Posted by: Matamillion on Sep 5, 2009 3:06 PM   
Current rating: 5    [1 = poor; 5 = excellent]
We have no problem bankrolling over a million human deaths in Iraq to keep our HUM-Vs purring along. And that's HUMAN DEATHS we don't give a flying fuck about just to stay safe & free. I can't imagine we'll waste one breath saving these chicks. They get to live 20 minutes & then be ground into a paste to feed the girls. In some circles that would be preferred human behavior!

As far as I know, our love of life is lip service intended to raise us above others & give us something to insult people with because when it comes down to it, we obviously like our roast chicken too much to give it up for these condemned roosters. The fact that we can't figure out what to do with the little buggers besides making them into tartar just goes to show you the extent of disinterest in life we REALLY harbor.

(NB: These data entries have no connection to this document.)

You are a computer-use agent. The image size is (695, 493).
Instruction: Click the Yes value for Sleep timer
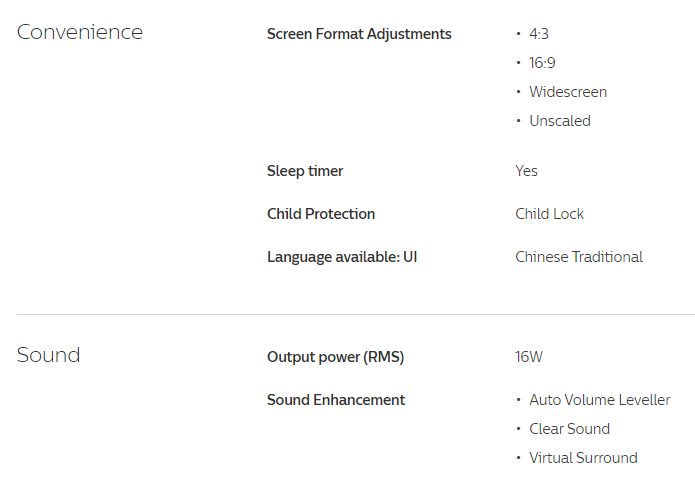pos(526,171)
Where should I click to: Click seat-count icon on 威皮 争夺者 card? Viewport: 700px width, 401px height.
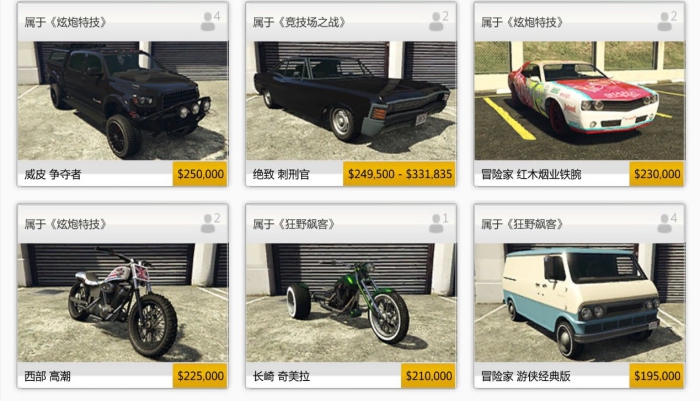point(210,21)
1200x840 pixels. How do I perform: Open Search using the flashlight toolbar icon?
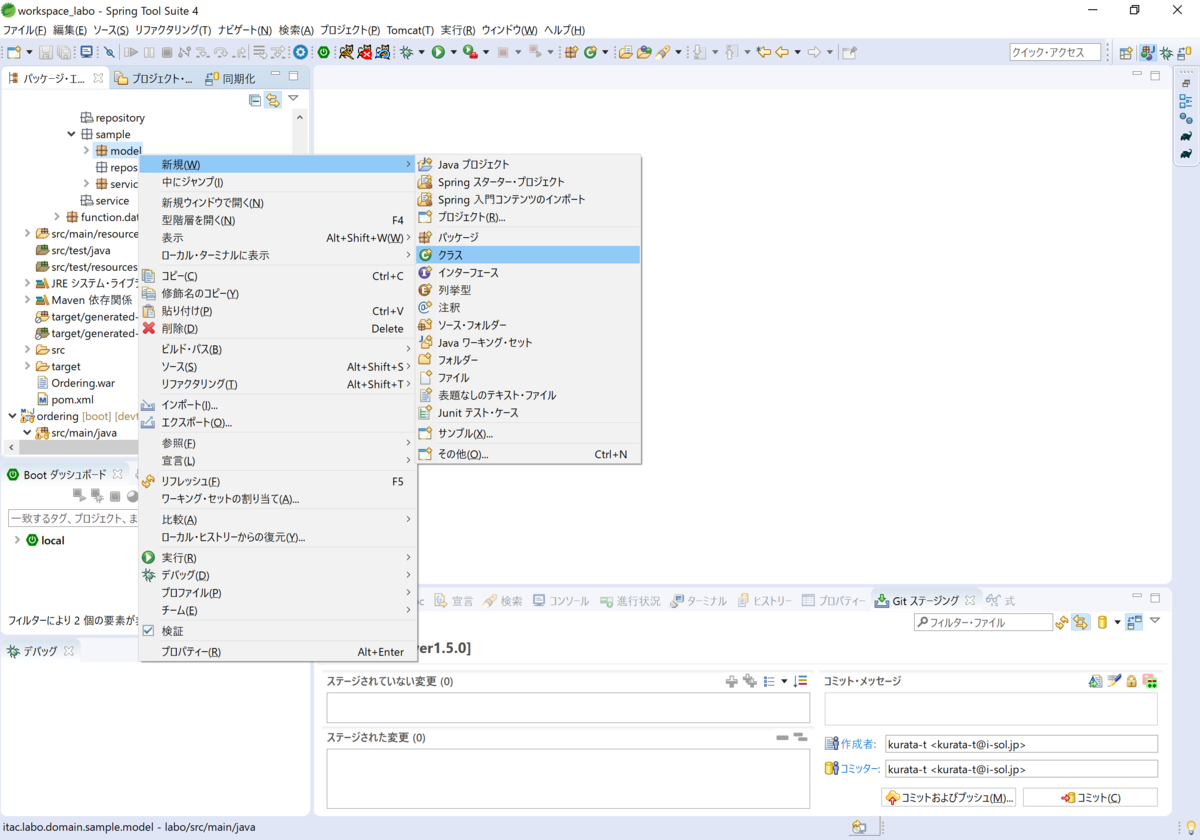(663, 51)
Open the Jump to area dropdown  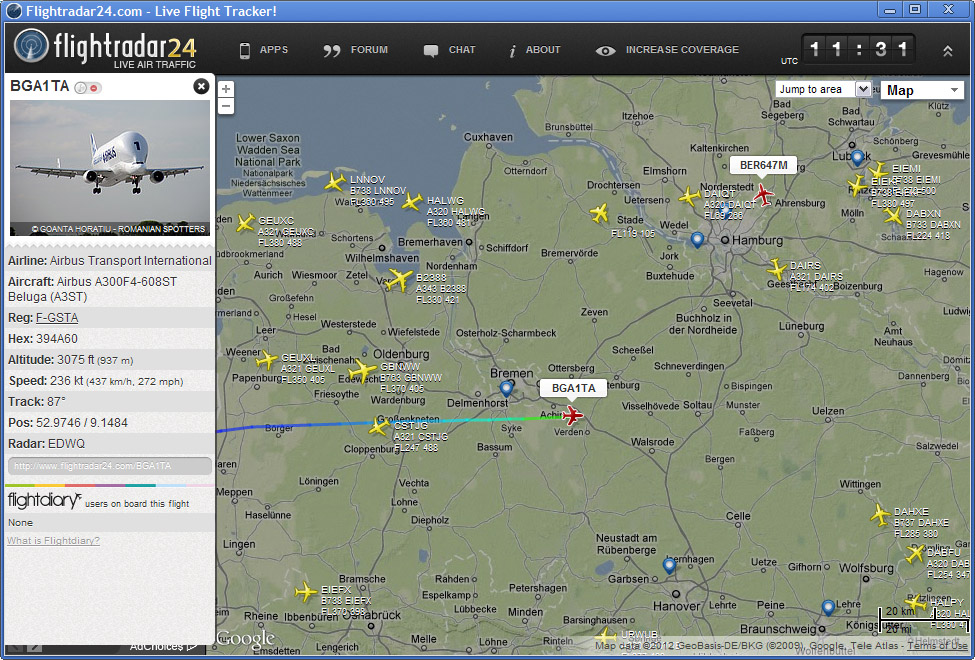pyautogui.click(x=823, y=89)
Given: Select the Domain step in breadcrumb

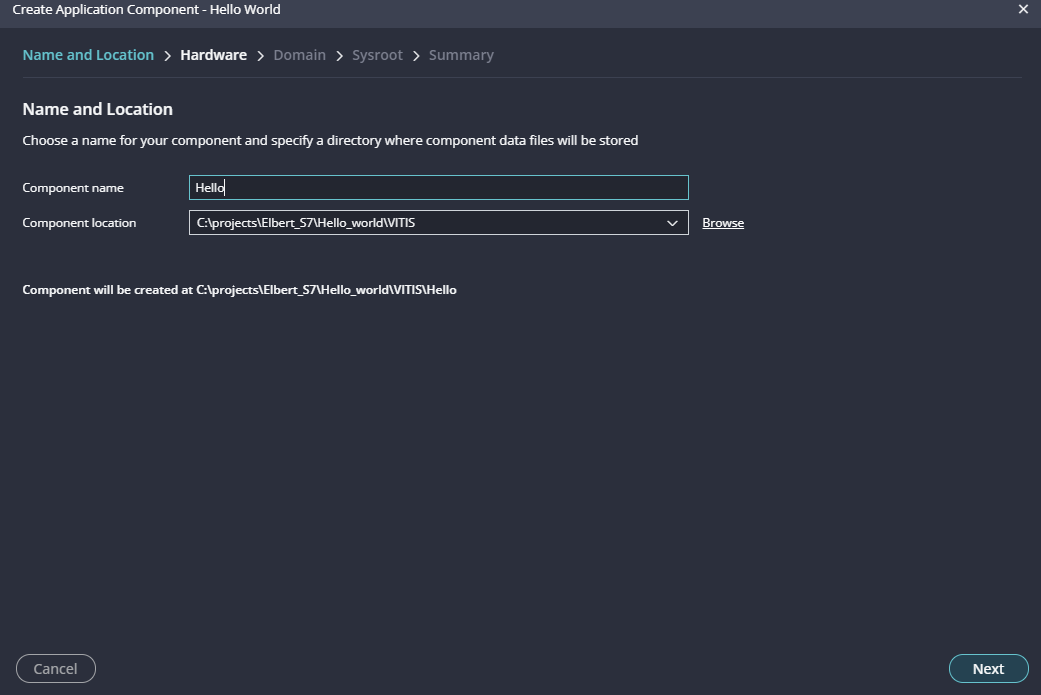Looking at the screenshot, I should (x=299, y=55).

Some pathetic god fearing christian is condemning these chicks to mechanical death and solely to turn a filthy profit. They will put their own chicks thru college on the money made from this without batting an eye and the second you say anything, you become un-American.

It's just one more atrocity deliberately committed to keep us in the lap of luxury. The fact that we don't yet eat other humans is only a matter of profit and I will bet money there are rich fuckholes in this wide capitalist world eating human flesh just because they can!

We are sooooo walking the line on this giant conveyor belt to death we live. Morality is obviously nothing to us or we'd have stopped it long ago, but really, do WITHOUT roast chicken??????

You know damn well what it takes to feed 6 BILLION people. It's something like this or it ain't. You can't have it both ways, so you'd better decide while you still have a democracy to use against evil what you are going to do about it. Because this is pure banal evil.

If you can't relate to those chicks & their deadly plight then I guess you're a Neocon & will be reached about the same time we figure out child molesters. But if you're a truly compassionate human being with a stake in this over burdened system you will do what it takes and step up to the cruel food processor we depend on & turn it off. Or embrace your inner devil & suck the meat off the bone!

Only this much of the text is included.